Corporate expenses include holding company costs necessary to support our worldwide insurance and reinsurance operations and costs associated with operating as a publicly-traded company. As these costs are not incremental and/or directly attributable to our individual underwriting operations, we exclude them from underwriting-related general and administrative expenses and, therefore, consolidated underwriting income. General and administrative expenses, the most comparable GAAP financial measure to underwriting-related general and administrative expenses, also includes corporate expenses.

The reconciliation of underwriting-related general and administrative expenses to general and administrative expenses, the most comparable GAAP measure, is presented in the 'Results of Operations'.
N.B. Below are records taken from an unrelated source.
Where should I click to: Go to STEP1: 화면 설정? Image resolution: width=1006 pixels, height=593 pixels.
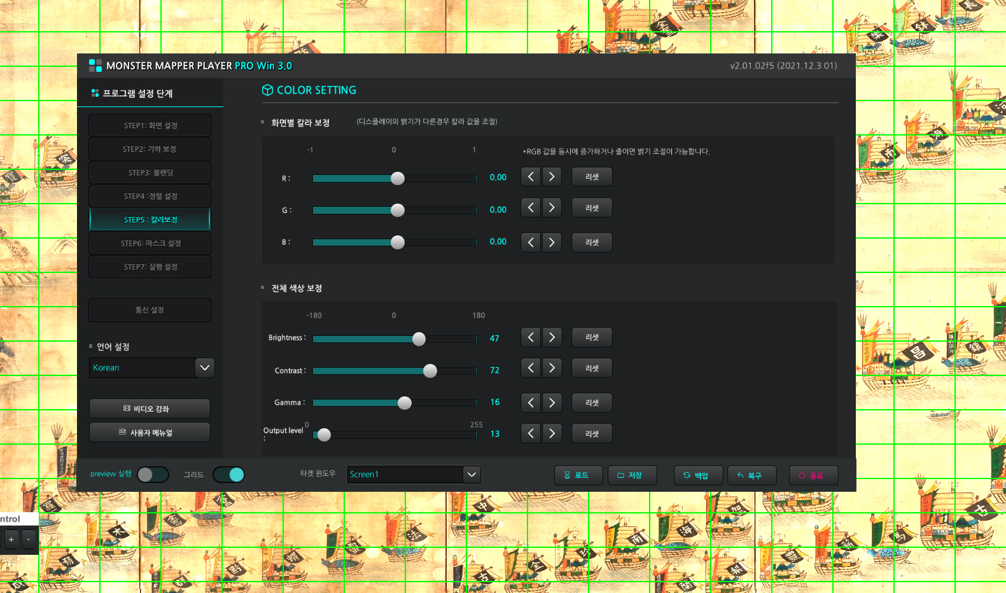tap(150, 125)
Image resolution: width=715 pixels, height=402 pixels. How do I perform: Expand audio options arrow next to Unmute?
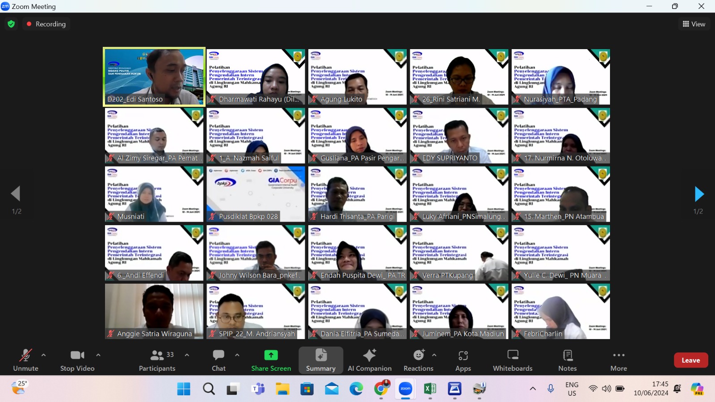(43, 355)
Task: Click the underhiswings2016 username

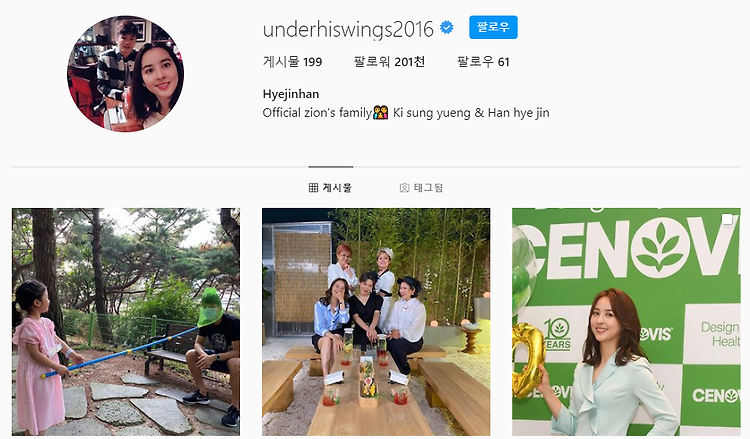Action: (x=348, y=29)
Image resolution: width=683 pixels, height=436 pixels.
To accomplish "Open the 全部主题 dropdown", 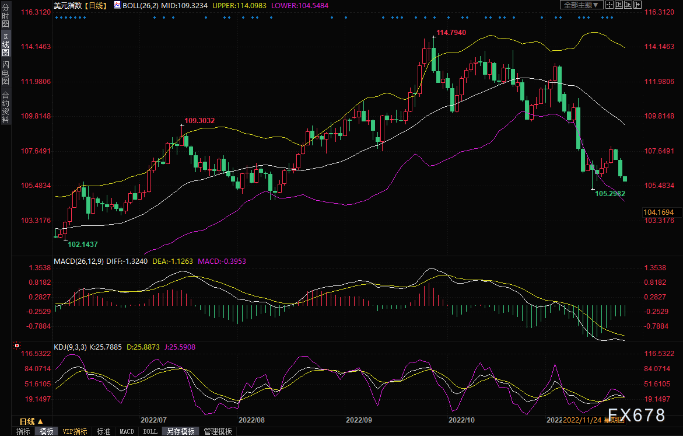I will tap(582, 5).
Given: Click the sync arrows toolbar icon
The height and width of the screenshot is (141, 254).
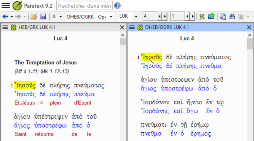Looking at the screenshot, I should click(223, 17).
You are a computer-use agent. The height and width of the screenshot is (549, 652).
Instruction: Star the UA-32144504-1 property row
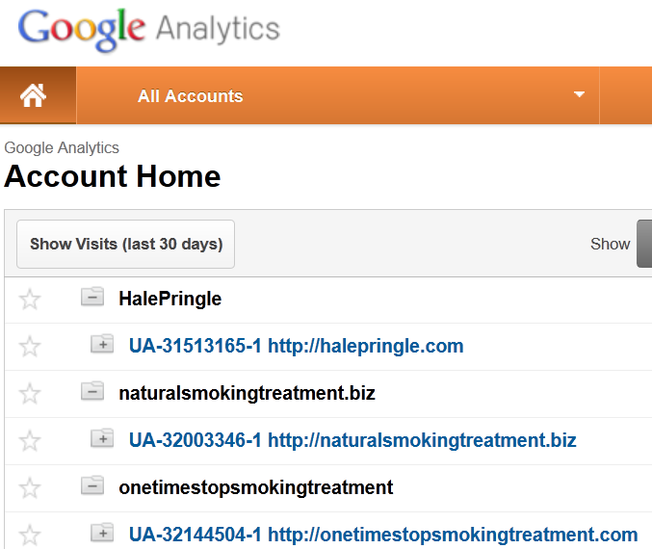30,535
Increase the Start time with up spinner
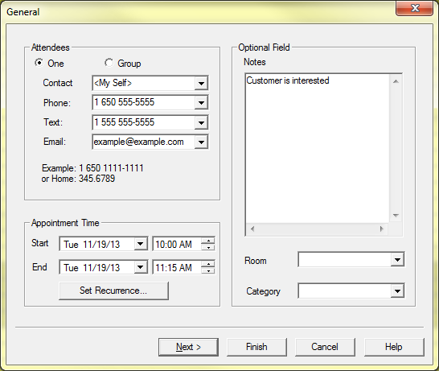Image resolution: width=439 pixels, height=371 pixels. (208, 241)
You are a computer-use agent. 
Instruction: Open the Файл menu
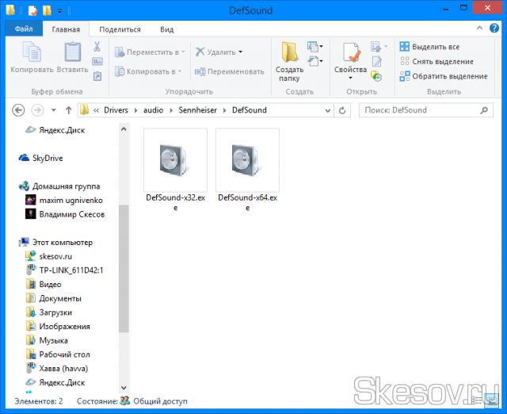point(24,29)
Consolidated Underwriting Income
Consolidated underwriting income is a pre-tax measure of underwriting profitability that takes into account net premiums earned and other insurance related income (losses) as revenues and net losses and loss expenses, acquisition costs and underwriting-related general and administrative costs as expenses. While this measure is presented in Item 8, Note 4 to the Consolidated Financial Statements 'Segment Information', it is considered a non-GAAP financial measure when presented elsewhere on a consolidated basis.

We evaluate our underwriting results separately from the performance of our investment portfolio. As such, we believe it is appropriate to exclude net investment income and net realized investment gains (losses) from our underwriting profitability measure.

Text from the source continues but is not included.